Kemudian, saldo akhir setiap periodenya akan dipindahkan menjadi saldo awal
bagi periode berikutnya. Buku besar dapat dilengkapi dengan buku besar pembantu
sebagai alat uji silang dan kelengkapan informasi rekening tertentu. Buku besar
pembantu berisi rincian akun yang telah dicatat dalam buku besar.
Gambar sistem akuntansi
di atas dapat dijelaskan dengan lebih rinci melalui siklus akuntansi. Yang
dimaksud dengan siklus akuntansi adalah tahap-tahap yang ada dalam sistem
akuntansi. Tahap-tahap tersebut menurut Sugiri (2001:13) dalam Halim (2004:42) ialah
meliputi sebagai berikut:
1. Mendokumentasikan
transaksi keuangan dalam bukti dan melakukan analisis transaksi keuangan
tersebut.
2. Mencatat
transaksi keuangan dalam buku jurnal, atau biasa disebut dengan kegiatan
menjurnal.
# # # # # # #
**Bagian Latihan:**
**1.** Tuliskan kembali sebagian kutipan terpilih tanpa perubahan apa pun. Mulailah pada kata-kata yang memuat "Kemudian, saldo akhir" dan berhentilah setelah "dalam buku besar.".
**2.** Menurut kutipan terpilih, apa isi buku besar pembantu?
**3.** Tentukan apakah setiap pernyataan berikut sesuai dengan kutipan terpilih. Jawab ya atau tidak, lalu kutip kata-kata penentunya tanpa diubah.
(a) Saldo akhir suatu periode dipindahkan menjadi saldo awal periode berikutnya.
(b) Buku besar pembantu dapat berfungsi sebagai alat uji silang.
(c) Kegiatan menjurnal merupakan tahap pertama siklus akuntansi.

**Data yang Diberikan:**
# # # # # # #
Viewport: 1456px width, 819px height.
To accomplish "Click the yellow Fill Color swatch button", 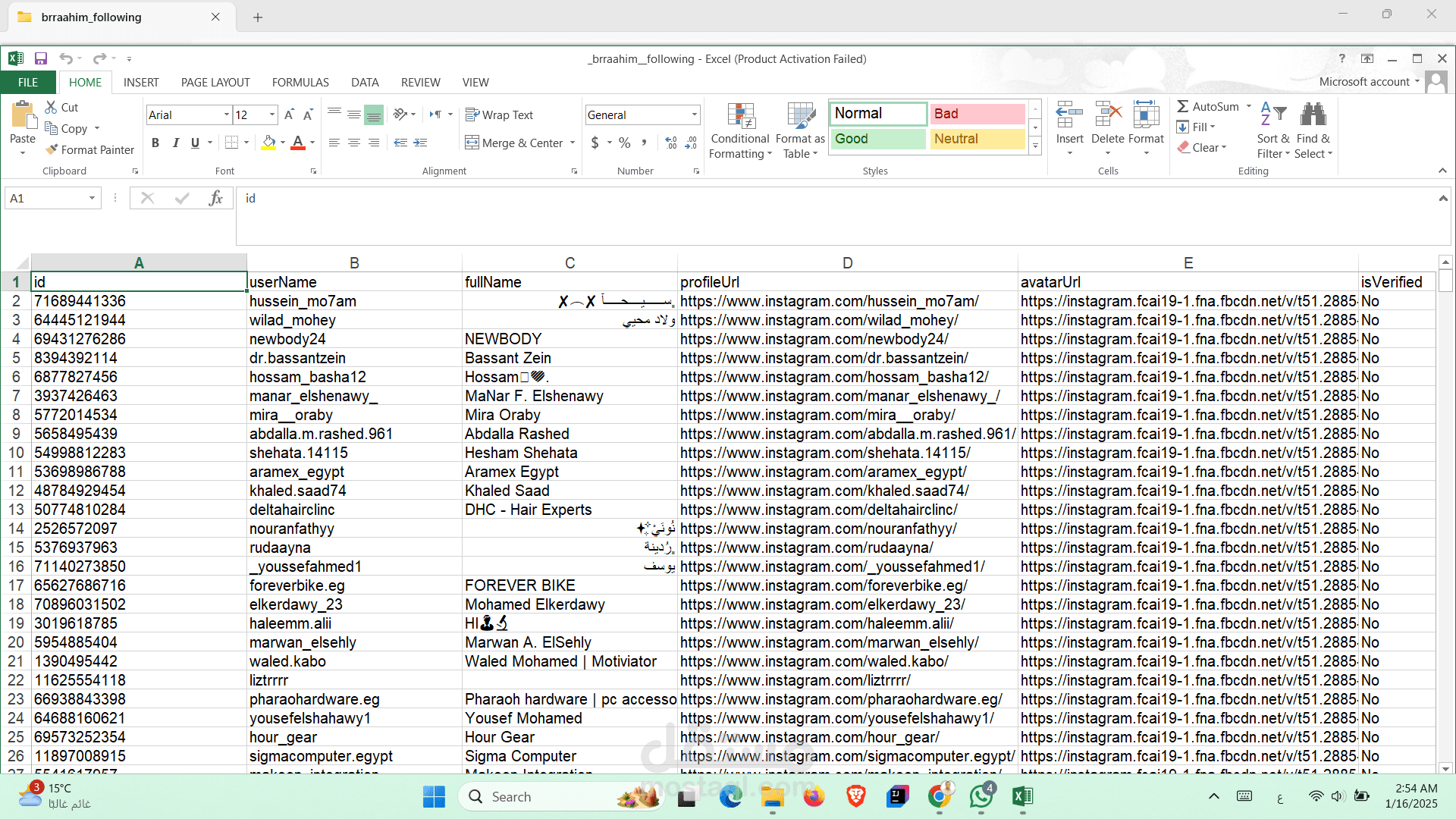I will (268, 143).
# # # # # # #
**Jawaban per Tugas:**
**1.**
Kemudian, saldo akhir setiap periodenya akan dipindahkan menjadi saldo awal
bagi periode berikutnya. Buku besar dapat dilengkapi dengan buku besar pembantu
sebagai alat uji silang dan kelengkapan informasi rekening tertentu. Buku besar
pembantu berisi rincian akun yang telah dicatat dalam buku besar.

**2.** Rincian akun yang telah dicatat dalam buku besar.

**3.**
(a) Ya: "saldo akhir setiap periodenya akan dipindahkan menjadi saldo awal bagi periode berikutnya"
(b) Ya: "sebagai alat uji silang dan kelengkapan informasi rekening tertentu"
(c) Tidak: "2. Mencatat transaksi keuangan dalam buku jurnal, atau biasa disebut dengan kegiatan menjurnal"